Quoi, Pyrrhus, je te rencontre encore ?
Trouverai-je partout un Rival que j’abhorre ?
1675 Percé de tant de coups comment t’es-tu sauvé ?
Tiens, tiens, voilà le coup que je t’ai réservé.
Mais que vois-je ? À mes yeux Hermione l’embrasse ?
Elle vient l’arracher au coup qui le menace ?
Dieux, quels affreux regards elle jette sur moi !
1680 Quels Démons, quels serpents traîne-t-elle après soi ?
Hé bien, Filles d’Enfer, vos mains sont-elles prêtes ?
Pour qui sont ces Serpents qui sifflent sur vos têtes ?
À qui destinez-vous l’appareil qui vous suit ?
Venez-vous m’enlever dans l’éternelle Nuit ?

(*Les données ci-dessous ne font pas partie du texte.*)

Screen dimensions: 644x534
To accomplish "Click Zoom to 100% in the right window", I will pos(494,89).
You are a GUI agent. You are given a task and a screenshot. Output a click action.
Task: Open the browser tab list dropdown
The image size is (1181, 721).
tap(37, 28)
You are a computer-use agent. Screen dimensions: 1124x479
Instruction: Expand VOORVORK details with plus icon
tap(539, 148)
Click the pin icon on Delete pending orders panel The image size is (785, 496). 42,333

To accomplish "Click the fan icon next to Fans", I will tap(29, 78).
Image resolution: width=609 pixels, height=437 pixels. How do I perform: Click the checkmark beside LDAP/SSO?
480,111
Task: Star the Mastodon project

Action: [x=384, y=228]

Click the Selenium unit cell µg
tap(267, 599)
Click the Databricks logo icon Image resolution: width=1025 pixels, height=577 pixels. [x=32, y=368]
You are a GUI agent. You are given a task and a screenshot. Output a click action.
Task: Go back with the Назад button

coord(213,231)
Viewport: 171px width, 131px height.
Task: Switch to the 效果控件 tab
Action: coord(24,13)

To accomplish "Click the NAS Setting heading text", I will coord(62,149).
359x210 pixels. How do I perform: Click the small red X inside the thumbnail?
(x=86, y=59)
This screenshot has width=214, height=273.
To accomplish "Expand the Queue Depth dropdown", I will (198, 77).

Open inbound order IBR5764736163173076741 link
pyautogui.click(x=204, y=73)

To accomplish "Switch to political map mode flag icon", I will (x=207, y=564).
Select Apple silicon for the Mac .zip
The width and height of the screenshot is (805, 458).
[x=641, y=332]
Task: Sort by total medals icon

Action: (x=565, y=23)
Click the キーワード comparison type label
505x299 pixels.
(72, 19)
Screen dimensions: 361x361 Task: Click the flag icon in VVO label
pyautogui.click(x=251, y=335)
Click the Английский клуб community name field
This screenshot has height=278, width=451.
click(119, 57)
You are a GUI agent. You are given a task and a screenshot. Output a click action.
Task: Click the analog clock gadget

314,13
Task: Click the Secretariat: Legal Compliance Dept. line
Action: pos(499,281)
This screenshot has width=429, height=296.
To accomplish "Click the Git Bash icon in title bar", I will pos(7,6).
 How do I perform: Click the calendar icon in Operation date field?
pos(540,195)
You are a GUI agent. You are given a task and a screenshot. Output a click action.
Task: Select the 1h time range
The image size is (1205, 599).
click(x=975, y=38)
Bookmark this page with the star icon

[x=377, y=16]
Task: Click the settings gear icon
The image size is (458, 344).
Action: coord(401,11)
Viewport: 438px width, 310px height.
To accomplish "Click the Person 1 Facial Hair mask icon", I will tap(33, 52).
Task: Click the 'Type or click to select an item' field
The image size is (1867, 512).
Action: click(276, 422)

1685 Venez, à vos fureurs Oreste s’abandonne.
Mais non, retirez-vous, laissez faire Hermione ;
L’Ingrate mieux que vous saura me déchirer,
Et je lui porte enfin mon coeur à dévorer.

PYLADE.

Il perd le sentiment. Amis, le temps nous presse,
1690 Ménageons les moments que ce transport nous laisse.
Sauvons-le. Nos efforts deviendraient impuissants,
S’il reprenait ici sa rage avec ses sens.